* BEGIN DATA LINES *
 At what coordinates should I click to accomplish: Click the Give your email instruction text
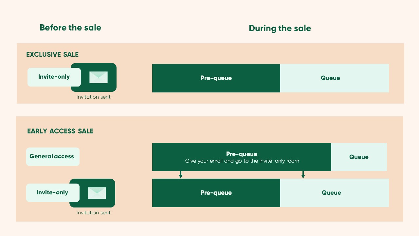pos(242,161)
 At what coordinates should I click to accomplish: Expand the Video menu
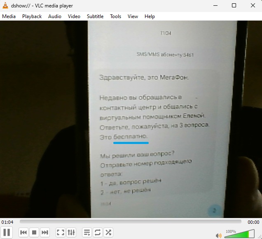pos(74,16)
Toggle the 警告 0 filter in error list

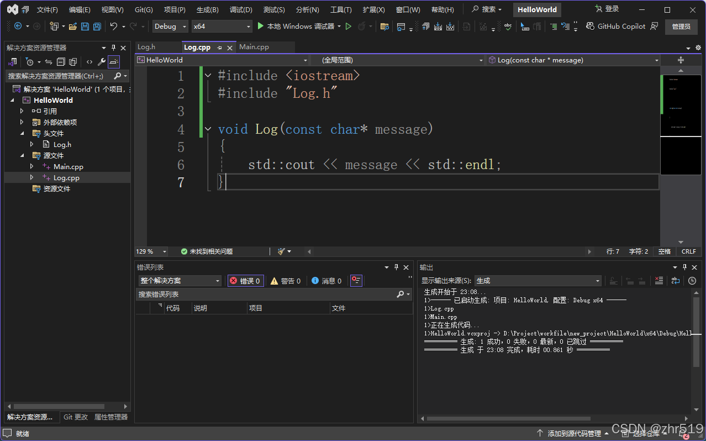(285, 280)
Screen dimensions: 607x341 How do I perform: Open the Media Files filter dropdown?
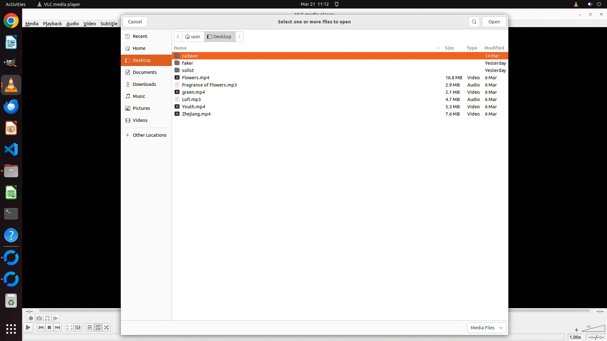click(x=486, y=328)
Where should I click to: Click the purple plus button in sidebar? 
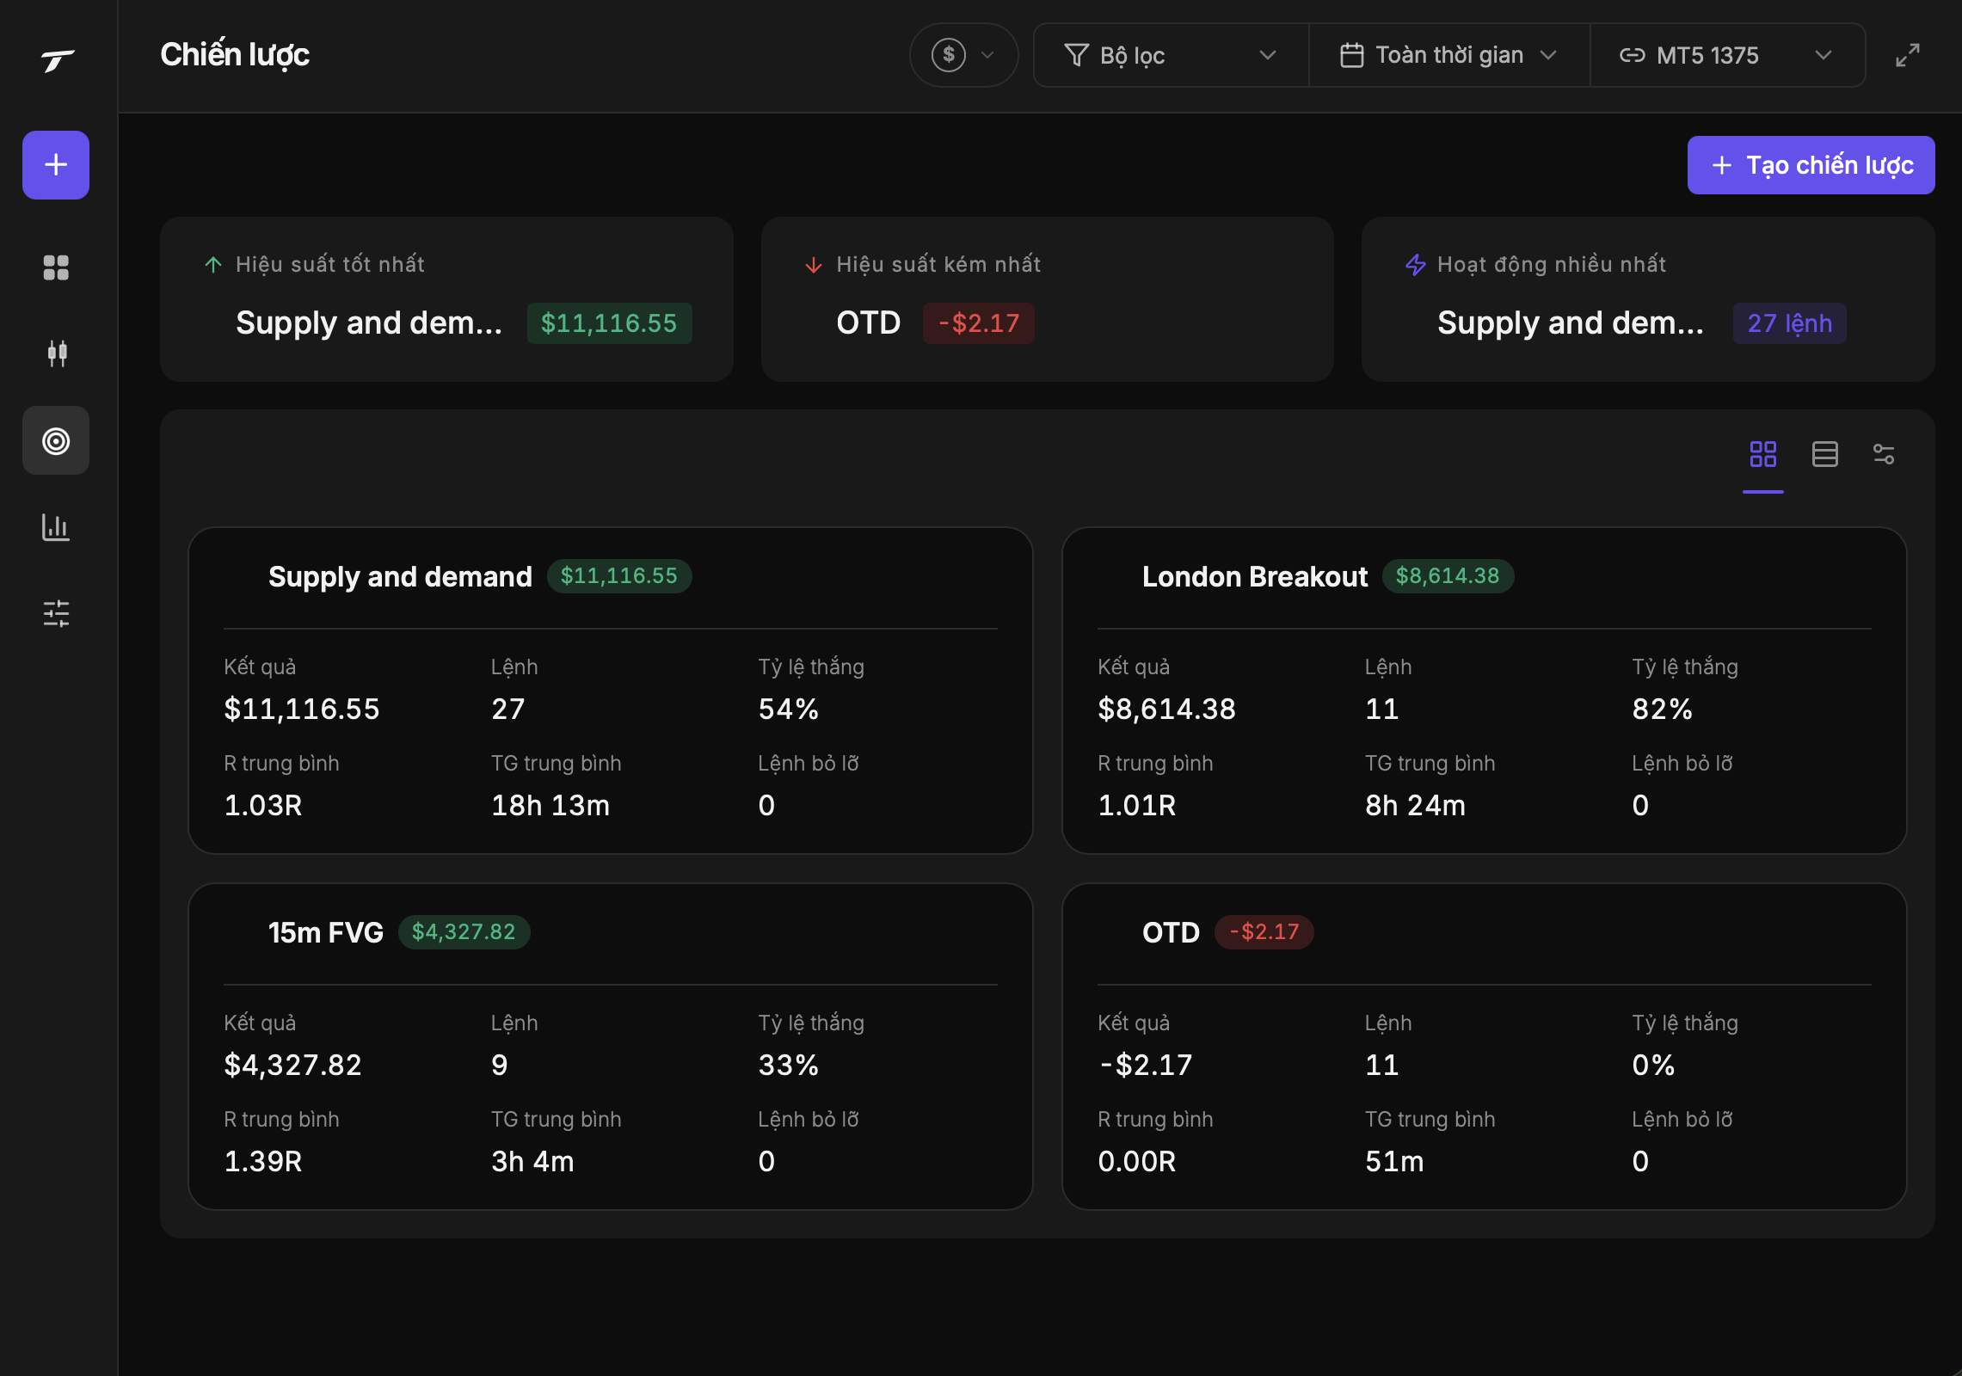[56, 164]
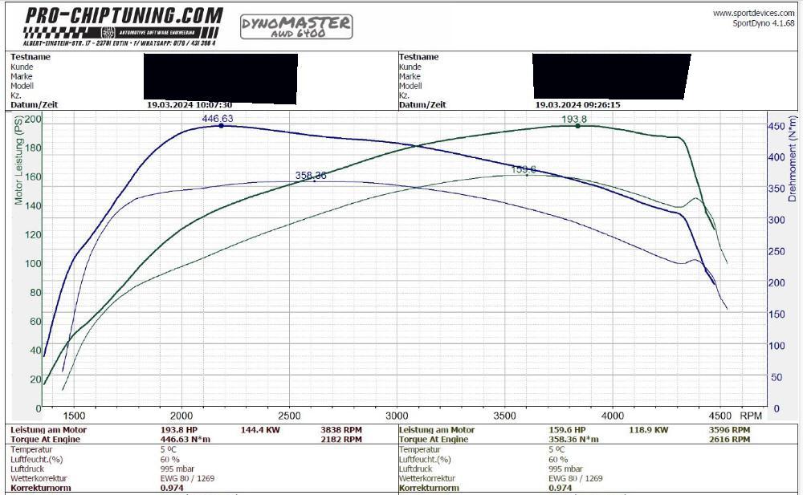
* END DATA LINES *
TASK TO COMPLETE: Revise the entries so that every "filter" becomes "selector", keeping all other wording the same, and leave out the pictures.

FINISHED TASK:
 At what coordinates should I click to accomplish: Click the Give your email instruction text
pos(242,161)
 At what coordinates should I click to accomplish: Expand the Video menu
pos(74,16)
Toggle the 警告 0 selector in error list

(285, 280)
Screen dimensions: 607x341 How do I perform: Open the Media Files selector dropdown?
click(x=486, y=328)
Where should I click to: Click the purple plus button in sidebar? 
[56, 164]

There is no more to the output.